We held the first TESSERA hackathon over the Indian AI Impact summit in Delhi today, thanks to sponsorship from OpenUK. Despite only announcing it the weekend before, we had a full house of active participants (some of whom came up all the way from Bangalore for the day to attend!).
This is the first TESSERA hackathon I've taken part in outside the UK (where we've had several really fun ones with the IUCN and UNEP-WCMC). It was especially packed because of the massive buzz in Delhi with the summit going on; every hotel in the city was booked out and traffic was gridlocked as 200,000 people descended. We held the hackathon in the lovely India International Centre campus in the centre of Delhi which was a peaceful locale amidst the chaos outside.

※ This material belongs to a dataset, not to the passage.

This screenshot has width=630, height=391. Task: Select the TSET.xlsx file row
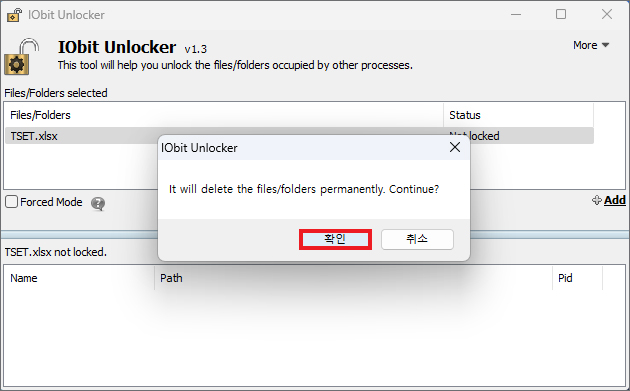coord(299,136)
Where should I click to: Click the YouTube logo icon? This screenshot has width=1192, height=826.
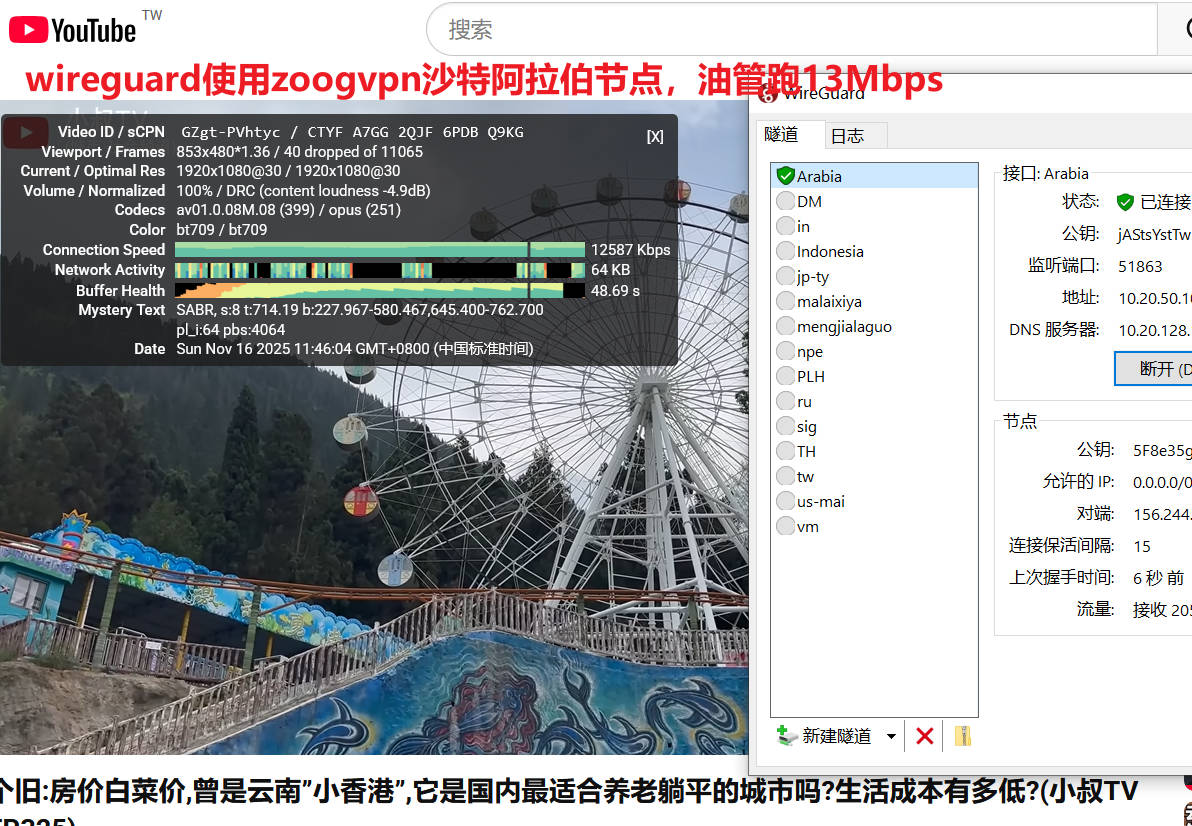click(x=28, y=30)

1 Learning about CoRE Stack

- The GitHub core-stack-org has the backend service, the landscape explorer web app, and various mobile apps.
- They use GEE to perform the geospatial analyses and then export the rasters into their own pipeline, with a geoserver instance to serve the site. Currently runs only for ROIs for projects, but would like to scale pan-India but depends on compute availability. There's a Django, Celery, GEE, Geoserver, Airflow cloud flow, but we discussed Yirgacheffe and a local machine like we do for LIFE to simplify deployment. Concerns include having to manage on-prem resources (but need to balance this vs cost of cloud resources).
- They have developed a dataflow extension to STAC that extends STAC with lineage tracking, algorithm versioning, and incremental recomputation. This is of great interest to us as we deploy STAC for TESSERA too! See PROPL talk, paper and my notes on STAC-D.
- The CoRE Stack Explorer does more than just mapping; it also generates structured reports about items of concern such as hydrological flows, soil health and other indicators being tracked that are of relevance to the local people in the region. It's open access and browsable, and I enjoyed looking through projects in Andhra Pradesh!
2 Showing TESSERA

- Clone the tessera-interactive-map repo and setup a pip or uv environment from the requirements.txt, and then open up
app.ipynbin VSCode or Jupyter (as you prefer, but I tend to use VSCode as it works better with uv). Then pick an area of interest and try out the labeling workflow directly on your laptop. - Clone Keshav's TESSERA Embeddings Explorer which is a much more feature-rich app but requires a bit more setup. I demonstrated this using the docker-compose file and several people with Docker for Windows got it up and running with a
docker compose up.
While this all went right, the wifi at the venue was pretty slow, so downloading embeddings all the way from Cambridge was pretty slow. I think there are two avenues we need to explore quickly:
- I want to prioritise switching the embeddings to Zarr, and there's a comprehensive thread on the EEG Zulip about how we can go about this. This is on next week's hacking queue, using the ocaml-zarr bindings that Mark Elvers has put together!
- We discussed mirroring embeddings for India to IIT Delhi's servers, which Aadi Seth is going to investigate. I think this will also be easier once we have Zarr, since then a static webserver is all that's needed and even JavaScript clients could fetch the data they need.
- A mobile phone app for TESSERA would be extremely cool, as Sadiq has observed before.
After this, we had a brief period to try out some labeling, but the conversations about exactly what we hack on together will continue on our EEG Zulip channel! There was a lot of discussion about how to store labels, as many of the groups there had ground truth information that they weren't quite sure how to share. I think it would be very valuable to have a general geospatial labeling service that could then export to various specific services like OpenStreetMap or for downstream training.
Thanks OpenUK and the Impact Summit for facilitating this, and for IIT-Delhi and the other participants for the fascinating discussions and hacking!